[Directions for this task] Locate each line below that includes "dropdown" and reproduce it.

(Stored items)
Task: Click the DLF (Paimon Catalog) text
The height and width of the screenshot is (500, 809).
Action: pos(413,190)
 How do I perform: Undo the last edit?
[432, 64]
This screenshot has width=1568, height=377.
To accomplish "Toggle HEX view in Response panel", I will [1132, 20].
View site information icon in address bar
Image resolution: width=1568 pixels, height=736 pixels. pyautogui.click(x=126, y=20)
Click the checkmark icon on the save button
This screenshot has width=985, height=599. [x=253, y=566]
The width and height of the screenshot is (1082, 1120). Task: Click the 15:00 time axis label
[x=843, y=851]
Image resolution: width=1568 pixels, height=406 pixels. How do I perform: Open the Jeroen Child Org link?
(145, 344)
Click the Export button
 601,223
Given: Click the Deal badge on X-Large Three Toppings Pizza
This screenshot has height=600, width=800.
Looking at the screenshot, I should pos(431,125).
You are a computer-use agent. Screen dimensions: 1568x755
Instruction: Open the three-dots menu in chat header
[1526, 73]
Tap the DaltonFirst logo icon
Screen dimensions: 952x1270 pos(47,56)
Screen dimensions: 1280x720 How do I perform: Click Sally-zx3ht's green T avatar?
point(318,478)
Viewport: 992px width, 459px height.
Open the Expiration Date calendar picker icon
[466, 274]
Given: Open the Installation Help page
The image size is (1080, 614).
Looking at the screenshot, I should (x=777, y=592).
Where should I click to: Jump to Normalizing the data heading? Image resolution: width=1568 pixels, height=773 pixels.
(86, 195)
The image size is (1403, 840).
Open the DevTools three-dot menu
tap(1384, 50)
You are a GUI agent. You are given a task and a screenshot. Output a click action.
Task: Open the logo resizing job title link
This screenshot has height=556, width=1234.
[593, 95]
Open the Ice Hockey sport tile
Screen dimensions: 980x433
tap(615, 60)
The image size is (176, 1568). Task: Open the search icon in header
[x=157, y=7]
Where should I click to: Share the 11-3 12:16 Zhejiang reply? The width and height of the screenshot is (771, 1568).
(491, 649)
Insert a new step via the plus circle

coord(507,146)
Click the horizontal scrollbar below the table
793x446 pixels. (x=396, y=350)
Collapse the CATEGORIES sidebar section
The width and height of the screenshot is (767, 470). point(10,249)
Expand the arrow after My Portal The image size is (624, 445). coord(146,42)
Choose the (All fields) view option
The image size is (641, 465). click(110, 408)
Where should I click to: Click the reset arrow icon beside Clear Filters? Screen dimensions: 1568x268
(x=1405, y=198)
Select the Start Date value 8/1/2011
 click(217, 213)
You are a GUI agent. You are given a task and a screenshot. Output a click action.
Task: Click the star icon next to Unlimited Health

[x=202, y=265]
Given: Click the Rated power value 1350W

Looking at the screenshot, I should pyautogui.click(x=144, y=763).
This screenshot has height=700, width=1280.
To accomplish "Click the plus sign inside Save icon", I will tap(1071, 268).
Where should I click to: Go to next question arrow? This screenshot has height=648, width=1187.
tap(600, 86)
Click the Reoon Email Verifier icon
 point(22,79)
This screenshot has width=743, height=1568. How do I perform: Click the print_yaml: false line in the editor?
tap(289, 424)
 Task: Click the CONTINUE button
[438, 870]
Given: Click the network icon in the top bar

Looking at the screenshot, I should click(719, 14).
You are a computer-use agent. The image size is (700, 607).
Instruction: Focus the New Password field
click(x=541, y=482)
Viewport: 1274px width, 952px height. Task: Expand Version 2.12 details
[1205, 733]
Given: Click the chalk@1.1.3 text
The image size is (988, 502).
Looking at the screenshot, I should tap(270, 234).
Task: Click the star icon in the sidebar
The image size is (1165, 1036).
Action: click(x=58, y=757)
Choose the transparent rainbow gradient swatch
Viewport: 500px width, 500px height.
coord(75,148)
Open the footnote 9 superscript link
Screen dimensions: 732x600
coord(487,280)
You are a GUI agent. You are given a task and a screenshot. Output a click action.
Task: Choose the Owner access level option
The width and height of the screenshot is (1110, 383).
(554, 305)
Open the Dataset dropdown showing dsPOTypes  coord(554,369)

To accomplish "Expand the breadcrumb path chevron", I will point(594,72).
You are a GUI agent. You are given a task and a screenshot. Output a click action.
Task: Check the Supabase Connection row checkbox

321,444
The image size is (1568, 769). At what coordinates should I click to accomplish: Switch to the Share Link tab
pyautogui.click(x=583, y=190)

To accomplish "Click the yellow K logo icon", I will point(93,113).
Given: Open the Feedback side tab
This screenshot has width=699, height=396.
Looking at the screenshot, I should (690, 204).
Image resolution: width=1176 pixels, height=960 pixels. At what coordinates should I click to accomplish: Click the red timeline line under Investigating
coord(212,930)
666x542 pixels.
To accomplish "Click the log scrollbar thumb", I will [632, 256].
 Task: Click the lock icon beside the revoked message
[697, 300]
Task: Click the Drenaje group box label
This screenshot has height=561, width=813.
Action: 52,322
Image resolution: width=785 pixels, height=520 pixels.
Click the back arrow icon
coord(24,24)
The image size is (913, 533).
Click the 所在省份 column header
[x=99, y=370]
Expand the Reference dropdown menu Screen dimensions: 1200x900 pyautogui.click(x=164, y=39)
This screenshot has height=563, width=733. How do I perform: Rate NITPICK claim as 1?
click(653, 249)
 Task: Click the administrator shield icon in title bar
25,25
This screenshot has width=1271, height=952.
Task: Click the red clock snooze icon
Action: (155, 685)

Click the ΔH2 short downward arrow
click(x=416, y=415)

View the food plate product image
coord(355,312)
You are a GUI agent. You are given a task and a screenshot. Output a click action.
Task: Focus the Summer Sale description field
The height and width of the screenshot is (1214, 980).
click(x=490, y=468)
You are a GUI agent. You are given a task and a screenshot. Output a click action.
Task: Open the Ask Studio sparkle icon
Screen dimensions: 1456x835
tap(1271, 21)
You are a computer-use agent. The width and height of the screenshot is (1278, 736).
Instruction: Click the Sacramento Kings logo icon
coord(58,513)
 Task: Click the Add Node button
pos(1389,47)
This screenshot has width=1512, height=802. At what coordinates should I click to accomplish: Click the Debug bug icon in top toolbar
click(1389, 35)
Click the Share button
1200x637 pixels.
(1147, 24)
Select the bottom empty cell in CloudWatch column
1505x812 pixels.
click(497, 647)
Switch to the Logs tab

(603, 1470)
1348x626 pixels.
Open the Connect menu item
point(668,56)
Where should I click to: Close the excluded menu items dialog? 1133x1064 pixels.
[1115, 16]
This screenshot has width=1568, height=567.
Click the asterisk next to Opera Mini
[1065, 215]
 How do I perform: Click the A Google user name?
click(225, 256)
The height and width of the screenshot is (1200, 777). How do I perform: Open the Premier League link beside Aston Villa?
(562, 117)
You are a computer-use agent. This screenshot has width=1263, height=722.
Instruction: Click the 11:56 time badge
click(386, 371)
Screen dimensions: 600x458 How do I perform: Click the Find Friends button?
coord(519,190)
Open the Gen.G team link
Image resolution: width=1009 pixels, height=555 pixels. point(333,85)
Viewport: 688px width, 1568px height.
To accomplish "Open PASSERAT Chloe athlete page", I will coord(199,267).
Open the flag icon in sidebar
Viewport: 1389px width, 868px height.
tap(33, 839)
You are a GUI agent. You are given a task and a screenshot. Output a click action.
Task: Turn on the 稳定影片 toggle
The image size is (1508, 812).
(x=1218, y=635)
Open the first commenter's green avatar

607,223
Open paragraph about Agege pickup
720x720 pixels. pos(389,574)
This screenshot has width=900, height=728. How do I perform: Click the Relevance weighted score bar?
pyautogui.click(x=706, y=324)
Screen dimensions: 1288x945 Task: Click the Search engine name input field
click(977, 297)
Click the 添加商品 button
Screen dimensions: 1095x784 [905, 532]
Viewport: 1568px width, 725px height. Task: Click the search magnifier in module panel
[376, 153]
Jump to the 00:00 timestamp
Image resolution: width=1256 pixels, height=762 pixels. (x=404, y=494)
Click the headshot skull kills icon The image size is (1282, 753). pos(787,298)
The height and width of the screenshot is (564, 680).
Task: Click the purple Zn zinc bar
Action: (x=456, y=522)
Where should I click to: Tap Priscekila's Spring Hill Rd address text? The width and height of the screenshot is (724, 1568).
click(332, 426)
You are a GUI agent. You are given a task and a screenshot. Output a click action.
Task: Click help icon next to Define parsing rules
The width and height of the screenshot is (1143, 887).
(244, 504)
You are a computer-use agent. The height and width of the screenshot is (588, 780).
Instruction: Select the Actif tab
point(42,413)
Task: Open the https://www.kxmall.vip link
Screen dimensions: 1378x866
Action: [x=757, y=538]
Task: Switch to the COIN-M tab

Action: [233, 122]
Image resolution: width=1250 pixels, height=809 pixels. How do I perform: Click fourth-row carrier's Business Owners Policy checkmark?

[Task answer]
Open the Dataset dropdown showing dsPOTypes  coord(554,369)
Expand the Reference dropdown menu Screen dimensions: 1200x900 pyautogui.click(x=164, y=39)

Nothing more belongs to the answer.